As the ragtime music cut out, a pop song played on the stereo. Bekka Rose, a busker at Algonquin College’s Buskerfest, walked into a small open ground right outside the Student Commons entrance.

“Gather round, ladies and gentlemen,” she shouted out loud to people who pass by in front of the building.

The crowds at the Sept. 19 event were small at first but quickly grew to about 50 people.

Rose took her juggling clubs, which look like bowling pins, out of a bag.

After a quick warm-up of juggling three clubs, she moved to four, and then five.

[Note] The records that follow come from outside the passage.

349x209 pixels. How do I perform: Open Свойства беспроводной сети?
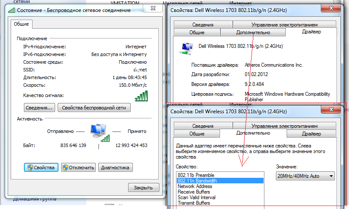coord(94,108)
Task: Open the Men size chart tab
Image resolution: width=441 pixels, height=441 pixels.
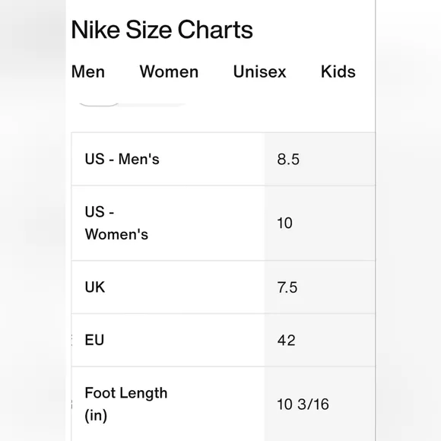Action: coord(88,71)
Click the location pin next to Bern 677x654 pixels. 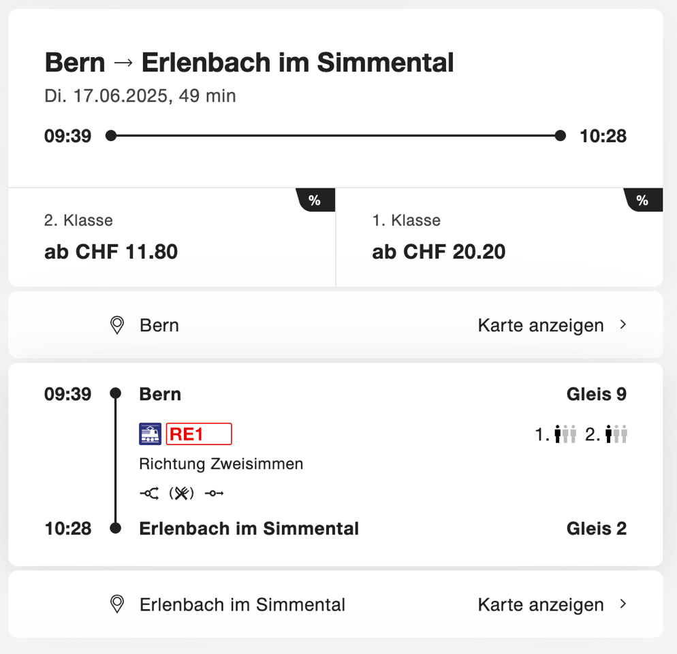117,325

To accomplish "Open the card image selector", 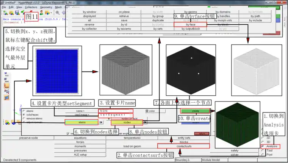I will pyautogui.click(x=80, y=115).
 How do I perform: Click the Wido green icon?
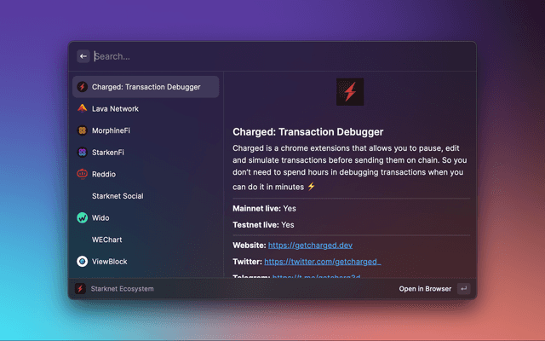point(82,218)
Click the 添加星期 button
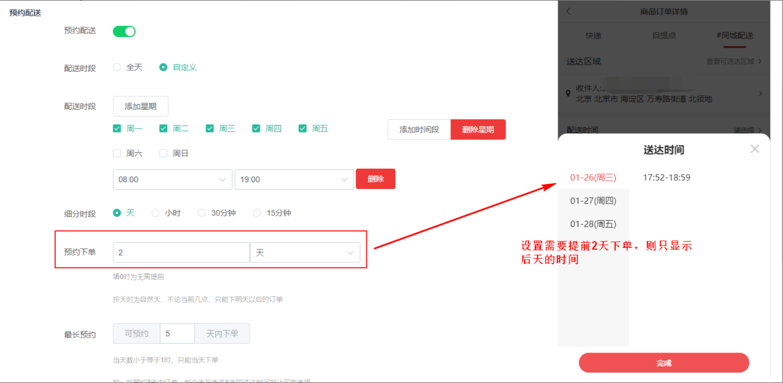783x383 pixels. pyautogui.click(x=141, y=107)
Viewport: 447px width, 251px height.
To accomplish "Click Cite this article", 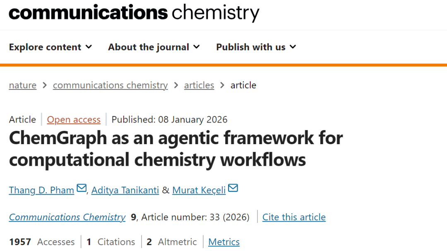I will pyautogui.click(x=294, y=217).
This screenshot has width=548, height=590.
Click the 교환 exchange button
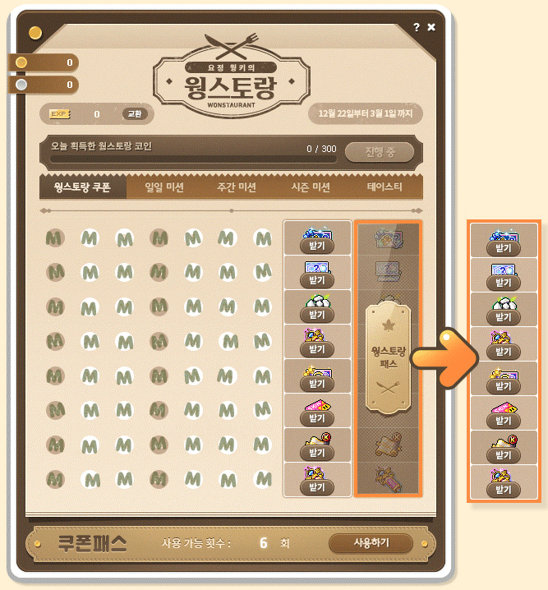[x=135, y=113]
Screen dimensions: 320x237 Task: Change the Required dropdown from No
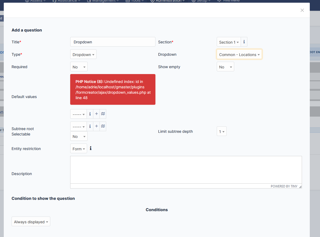click(79, 67)
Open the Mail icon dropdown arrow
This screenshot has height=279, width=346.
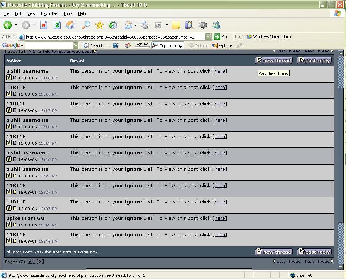135,25
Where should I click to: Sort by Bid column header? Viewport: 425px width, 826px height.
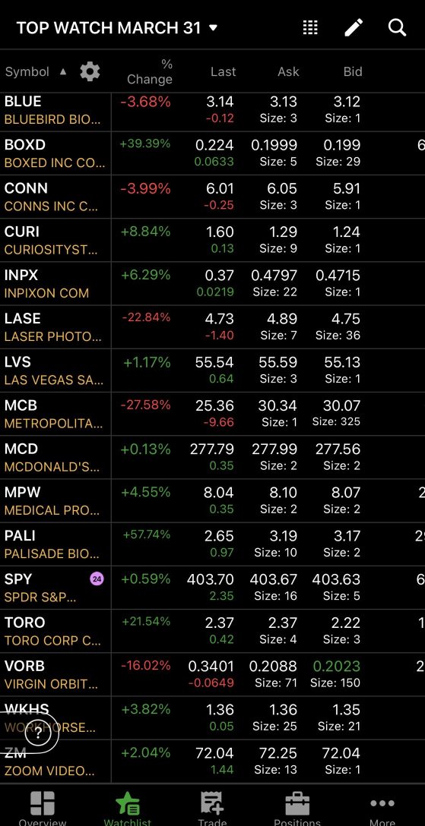click(x=353, y=71)
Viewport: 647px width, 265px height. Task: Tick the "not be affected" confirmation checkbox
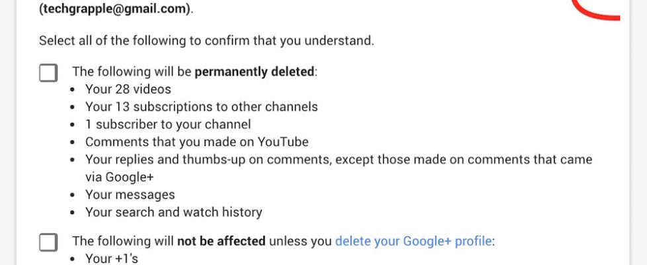click(x=48, y=242)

The clubs went on round trips back and forth, creating a loop. She sent them midair, and when they dove, Rose always made sure they landed safely in her right hand one at a time. Then her left hands would launch them into the sky again.

Cheers and applause erupted from the audience as Rose caught all five of her clubs from their last trip.

“I have been doing this for over 15 years,” said Rose. “It’s physical but it’s also an art form. It’s sort of a cross between a sport and an art. It’s also social and it’s a good way to be creative with other people.”

Throughout the college’s Buskerfest, Rose’s show was among the most popular. But she wasn’t the only source of entertainment. Bouncy castles were set up on the lawns outside Student Commons, street singers and performers presented their talents and companies including Circle K, Winners and DoorDash pitched tents where they attracted students to participate in their promotional activities.

“The Buskerfest that the student association hosts bring together outside companies that are kind of related to student bodies,” said Allison Barnes, events programmer of Algonquin SA. “We animate the space that we have here. We get students cool inflatables so they can get their mind off always being in class.”

Some students did enjoy the downtime the event provided. First-year computer programming student Jonathan Carle came to the event after hearing about it from a friend. He tried out some of the inflatable castles.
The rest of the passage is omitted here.